The implementation is straightforward; the hard part is deciding the weights and boundaries.

Sequence-Level Packing and Its Hidden Ordering Effect

When training on batches, individual documents are concatenated into fixed-length sequences with a special separator token. The order in which documents are packed matters subtly: if semantically related documents appear in the same packed sequence, the model sees cross-document attention over related content, which can help or hurt depending on whether those relationships are genuine.

Most pipelines shuffle documents globally before packing, which approximates i.i.d. sampling. However, some runs deliberately co-pack related documents (e.g., the same GitHub repository's files together) to reinforce structural coherence. Whether this helps at scale is an active area of study.

When It Falls Down

1. The distribution shift trap. If the cooldown high-quality corpus is too different from the pre-cooldown distribution, the model can show degradation on the originally learned tasks. This is essentially catastrophic forgetting in miniature. Replaying a small fraction of the original distribution during cooldown is a mitigation, but it adds complexity.

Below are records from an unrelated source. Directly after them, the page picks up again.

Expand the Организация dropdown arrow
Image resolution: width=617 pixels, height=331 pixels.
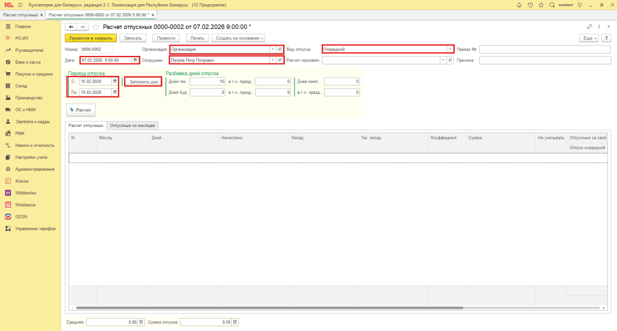click(272, 49)
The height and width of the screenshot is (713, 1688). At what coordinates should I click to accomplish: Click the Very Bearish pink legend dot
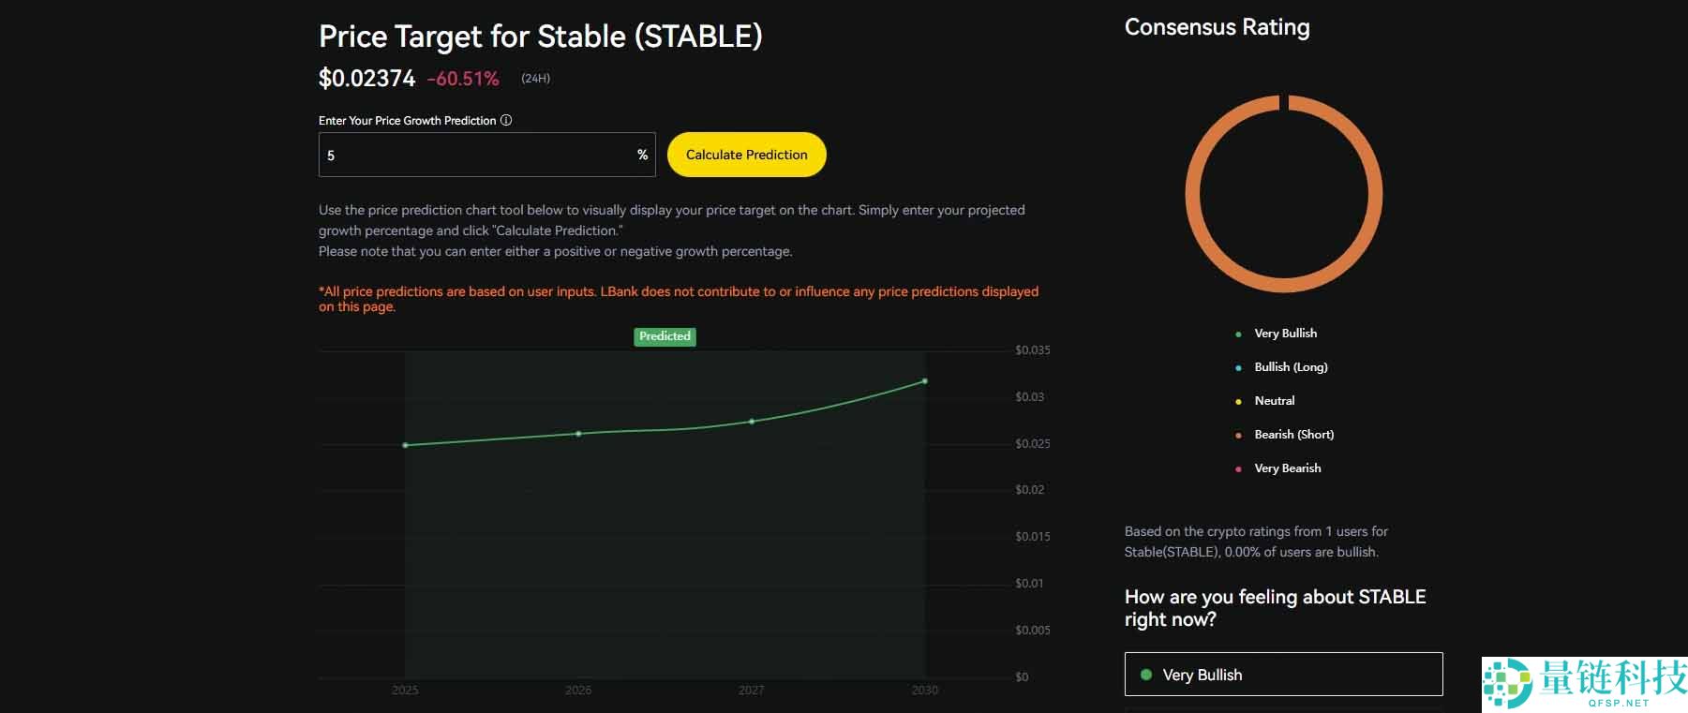coord(1239,468)
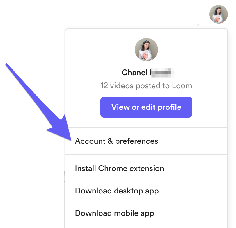This screenshot has width=236, height=228.
Task: Click the video count under the user name
Action: point(146,86)
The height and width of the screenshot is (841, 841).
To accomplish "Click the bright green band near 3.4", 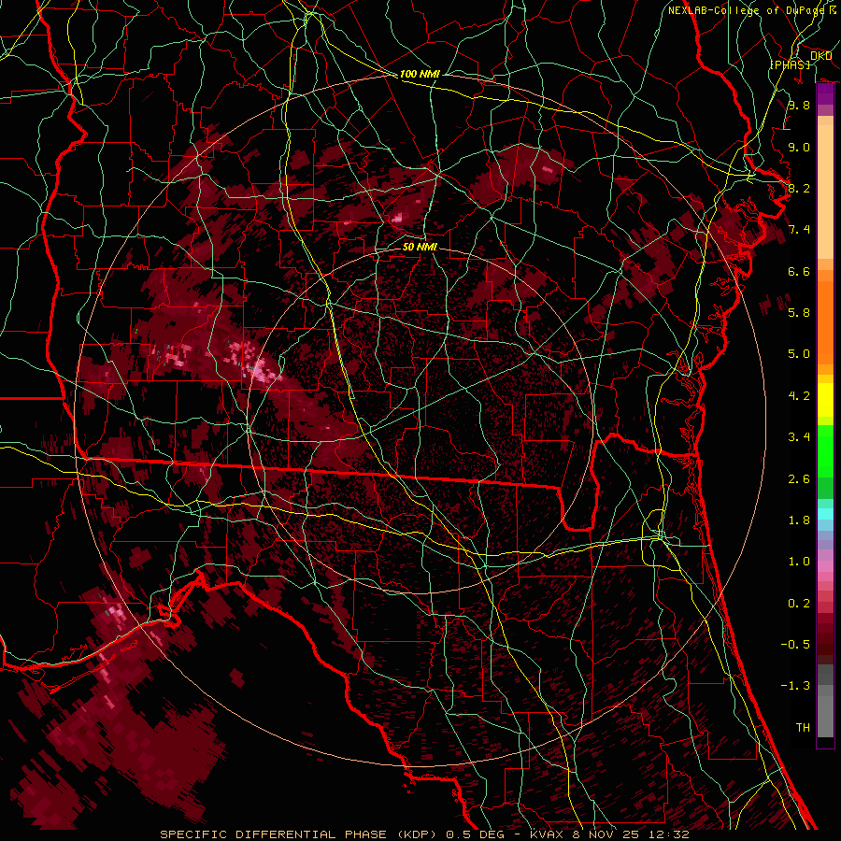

2. Over-engineering small experiments. Curriculum tricks found to help on 7B models sometimes do not transfer to 70B+ models because the larger model is more data-efficient and can learn from noisier signals without curriculum scaffolding. Lab ablations at small scale can be misleading guides for production runs.

3. Evaluation leakage and goodhart's law. If you tune mixture weights against benchmark scores (MMLU, ARC, etc.) rather than held-out log-perplexity, you risk optimising for the benchmark rather than general capability. The model learns the shape of the evaluation distribution, not a generalisable skill. Decontamination of benchmarks from training data is a separate but related concern.

4. Conflicting objectives in code models. Models trained primarily on code with a hard curriculum (code early and often) sometimes show weaker general language calibration, producing technically precise but oddly terse or brittle prose. The mixture needs to be genuinely mixed, not code-first then language, unless the intended use case is exclusively code.

5. Unknown interactions with tokeniser distribution. The tokeniser was trained on a particular corpus, and its fertility (tokens per word) varies across languages and domains. A data ordering that looks balanced in bytes may be very unbalanced in tokens. When composing multilingual curricula in particular, token-level balancing rather than byte-level balancing is the correct unit.